While We Live, We Serve: PC Community, Laurens County Team Up for Renovations on Calvert Park

Volunteers+help+out+with+Calvert+Park.

Mitchell Mercer

Volunteers help out with Calvert Park.

Mitchell Mercer, Editor-in-Chief

Calvert Park has been a staple in the neighborhoods surrounding Presbyterian College for several years where families with children can hang out and enjoy the surroundings of nature.

Recently, with help from various PC organizations and the Laurens County Parks and Recreation Department, the park has undergone a massive makeover.

Students from PC’s NAACP chapter, Blue Hose athletic teams, and other groups partnered up with members of the Laurens County community to help build a playground on the current Calvert Park on the morning of January 14th. The service project involved various playground equipment being built on the site to add excitement for children and grandchildren visiting Calvert in the near future.

“We want it to be a place for everyone to enjoy. The neighborhood in particular has a lot of older people, but they have grandchildren and want them to have a place for them to play. As those people age out, there have also been younger couples that have started to move in. There really wasn’t a place for those kids to play close by, so it’s nice for the younger generation to have a park for their kids to play at,” Andy Howard, a worker for the Laurens County Parks and Recreation Department said.

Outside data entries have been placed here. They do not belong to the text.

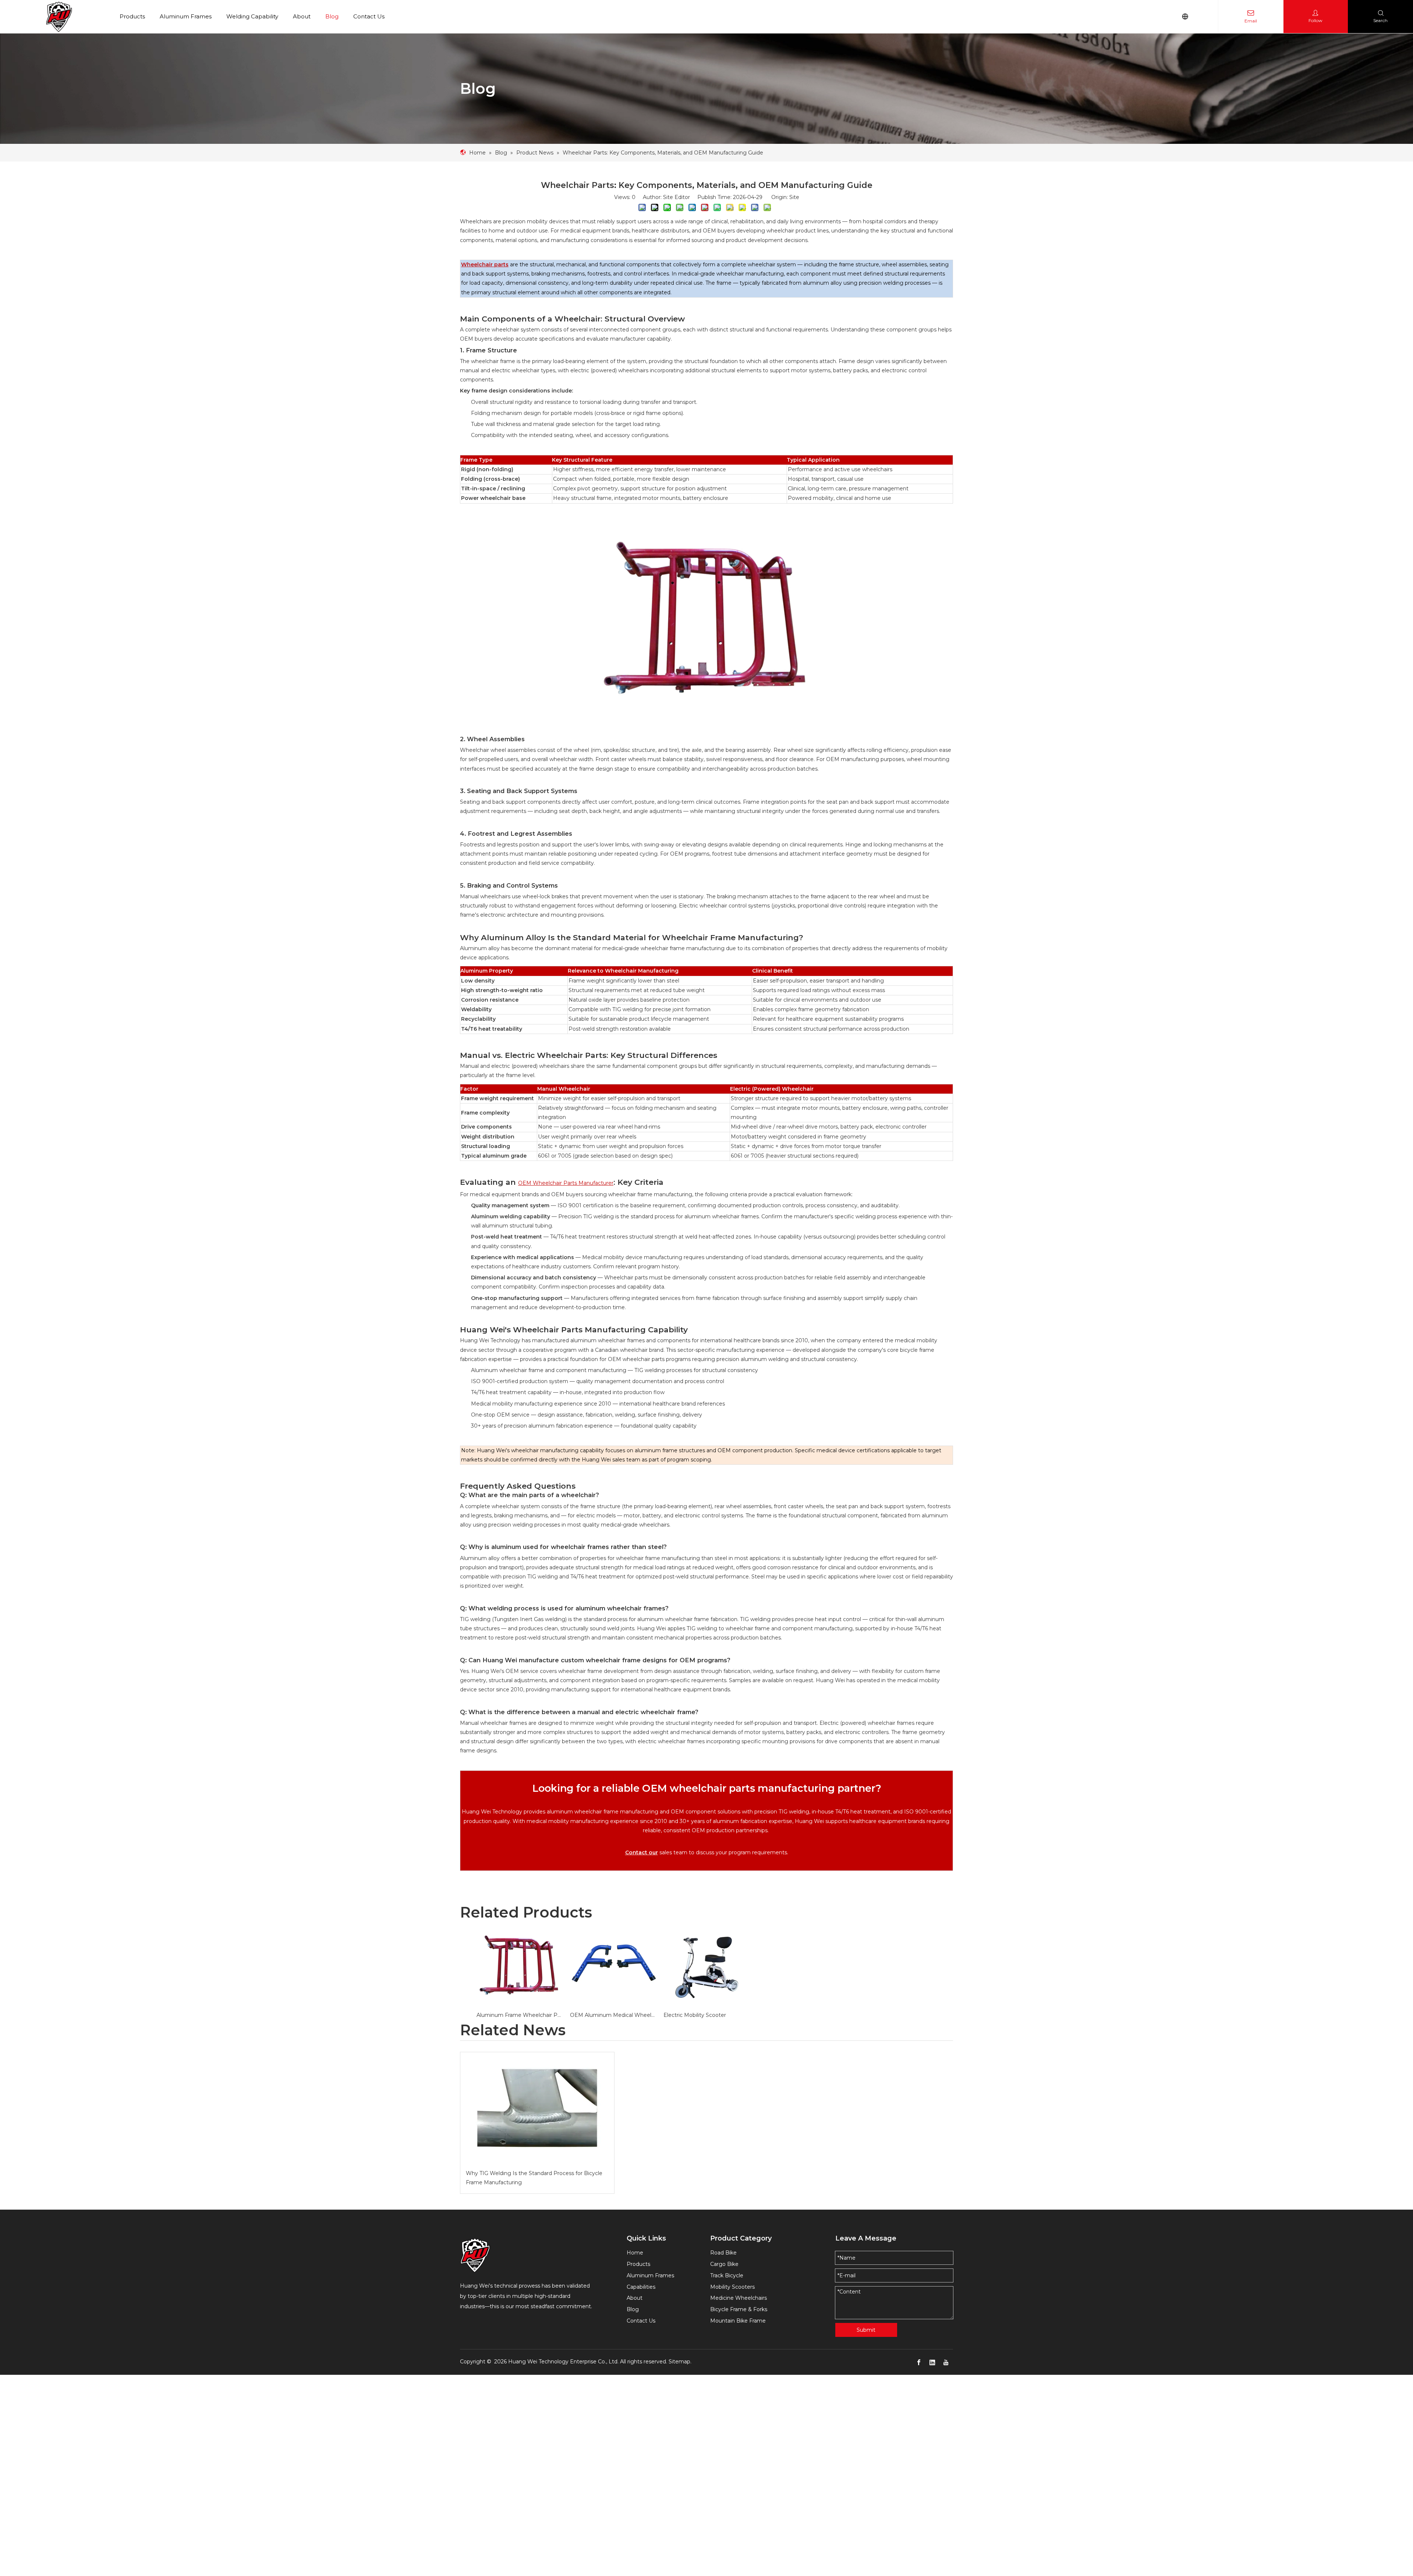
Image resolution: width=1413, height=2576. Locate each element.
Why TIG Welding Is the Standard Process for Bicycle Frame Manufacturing (534, 2178)
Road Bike (723, 2252)
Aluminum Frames (186, 16)
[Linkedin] (932, 2362)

For PC students like Kennedy Elise Perry, she was inspired to get involved with the project after learning about the importance of safe surroundings in communities in one of her classes last semester.

“Our advisor Dr. [Ben] Bailey teaches a class called Environmental Policy that I was in last semester. It inspired me to believe that change can occur in our community by enhancing and growing our physical surroundings. The youth must have healthy spaces to connect and grow,” Perry said.

Several park projects like Calvert have been under study throughout Laurens County for the past several months.

According to Perry and Howard, the county was able to get the appropriate funding to help make the project happen, most notably with the implementation of a one cent, sales tax initiative, in which profits to help start the project would grow overtime.

Additionally, the tax will also fund other park projects throughout Laurens County in areas such as Fountain Inn and Waterloo.

Andy Howard, a worker from the Laurens County Parks and Recreation department, speaks to volunteers. (Mitchell Mercer)

“We have 25 parks total in the county and we want to have them up to standard for the kids to play on and for the parents to enjoy,” Howard said.

Diane B. Anderson, who serves on Laurens County Council and represents part of Clinton, felt that it was important to not only vote in favor of the project, but to also give back to the community through volunteering. 

“I believe in service and I believe in giving back your time because eventually, you’re going to be receiving some of the services. I just like to participate and do whatever I can as much as I can. I think when we do that, we’re honoring our service as well as our community,” Anderson said. “Anytime there’s a project occurring in any portion of the county, everybody should participate because we are all a team and a team makes up many parts. When we help each other, we grow from each other, learn from each other, and establish relationships.”

With the project helping establish a key line of activity throughout both Presbyterian College and the City of Clinton, for students like Perry, she hopes that this is the beginning of greater things to come in the county.

“We hope to look at different low-income communities in both Clinton and Laurens County and help create spaces for the youth to flourish and have positive areas to grow and commune. The PC community must support projects like this because our community makes us who we are. The stronger and more united we are, the better we grow as individuals and in society. Giving to others makes us appreciate what we have but also what we wish for others to enjoy and dwell. The projects also make our inner PC community grow and fellowship,” Perry said.

For Anderson, it’s all about making visitors to both Clinton and Laurens County feel welcome, especially when visiting Presbyterian College, and for them to bike, walk, or play at the park.

“It’s such a close distance to Presbyterian College and anytime people are visiting that area, they can walk down the street and use the [playground] equipment here. Anytime anyone comes into our city, we want them to feel that they are citizens while they are here and enjoy what we have to provide and take advantage of,” Anderson said.